The farm is also home to 1,400 pure Beulah ewes, which are lambed in May. These are put to Texels, Suffolks, Charollais, Charollais cross Texel, Bluefaced Leicesters, or Beulah rams.

About 200 ewe lambs are bought-in each year, mainly from around the Builth Wells area through an agent. Mr Small’s uncle, John Small, takes care of the sheep side of the business.

Lambing only takes 20 days, beginning on May 1, with John checking ewes five to six times a day. Ewes lamb outside and are kept in mobs of 250-300. Lambing percentage is usually about 120 per cent.

“We did use a snacker to feed outside but it only encouraged ewes to leave their lambs, so we stopped,” says Mr Small.

The farm does not start selling lambs until Christmas and aims for them all to go before Easter, some being finished while the rest are sold as stores.

Mr Small says: “We sell all our stock through the ring, we do not support deadweight sales. The foot-and-mouth outbreak in 2000 gave us a taste of what would happen if there were no options other than on-the-hook sales and I did not like it.

“Processors are geared to the retail sector. We need to be supplying something they want, but in a transparent market.

“But we should get more information, such as kill sheets, fed back up the supply chain. If we were able to pull all the data sets together, we could have a searchable database for buyers and sellers to look up animals’ details. We need a co-ordinated, joined-up approach to delivering farmer benefits.”

Six years ago, Mr Small and his wife, Kate, decided to diversify. Now they run a second business, as part of the Feather Down Farm Group, a franchised network of glamping sites on working farms. The group has 30 farms in the UK, although there are many more on the continent, particularly in Holland.

Warren Farm is now home to five canvas tents, each featuring a log burner and measuring five by nine metres (16ft 5in by 29ft 6in), plus two log cabins. The site has a peak capacity of 42 guests.

This operation is handled completely separately, renting land from the farm.

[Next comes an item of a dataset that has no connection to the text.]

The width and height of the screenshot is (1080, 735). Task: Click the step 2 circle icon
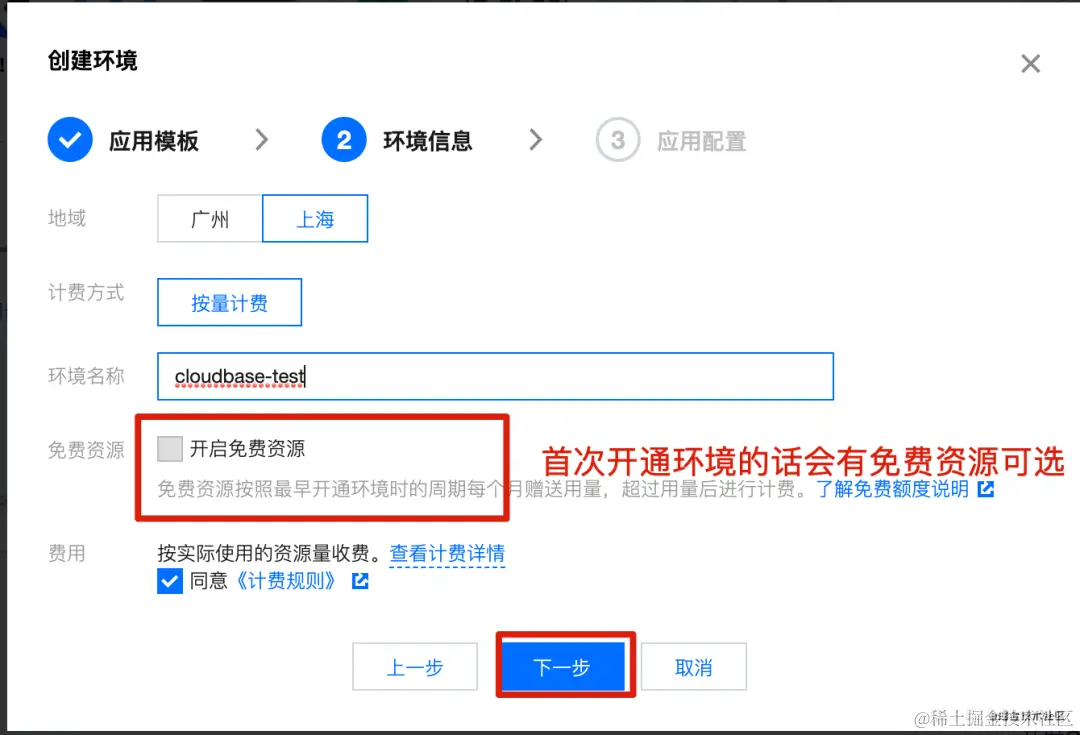344,140
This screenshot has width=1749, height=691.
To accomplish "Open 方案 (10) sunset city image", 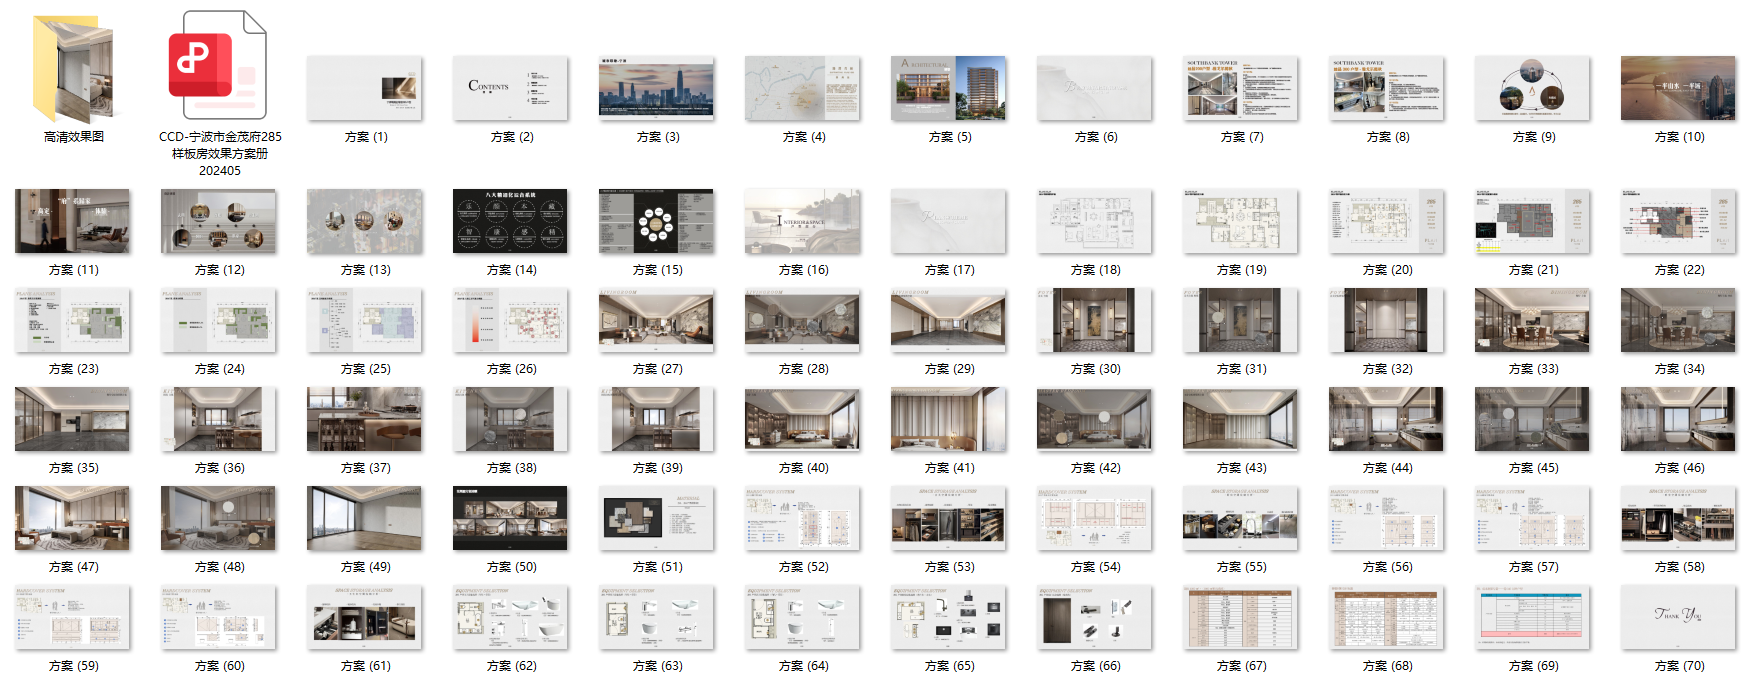I will tap(1679, 88).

Tents, cabins and equipment are supplied by the company and, as part of their contract, James and Kate must put on a farm-tour each week for their guests, which they carry out using a tractor and trailer.

Each week the couple hosts an evening of entertainment for guests, using a bread oven on the site to put on a pizza party.

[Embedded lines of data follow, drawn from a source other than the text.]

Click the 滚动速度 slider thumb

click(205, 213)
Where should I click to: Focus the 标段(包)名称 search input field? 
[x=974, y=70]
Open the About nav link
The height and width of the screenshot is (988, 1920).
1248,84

Two people are employed to assist with cleaning and change-over of the cabins and tents, ready for the next week of guests. The campsite has an 18m by 9m (59ft by 29ft 6in) shed for communal use, as well as a farm shop with honesty box. The shop gives Mr Small a chance to sell some beef and lamb direct.

Mr Small says: “I like welcoming people to our farm as then I can play my part in educating the general public about our industry.”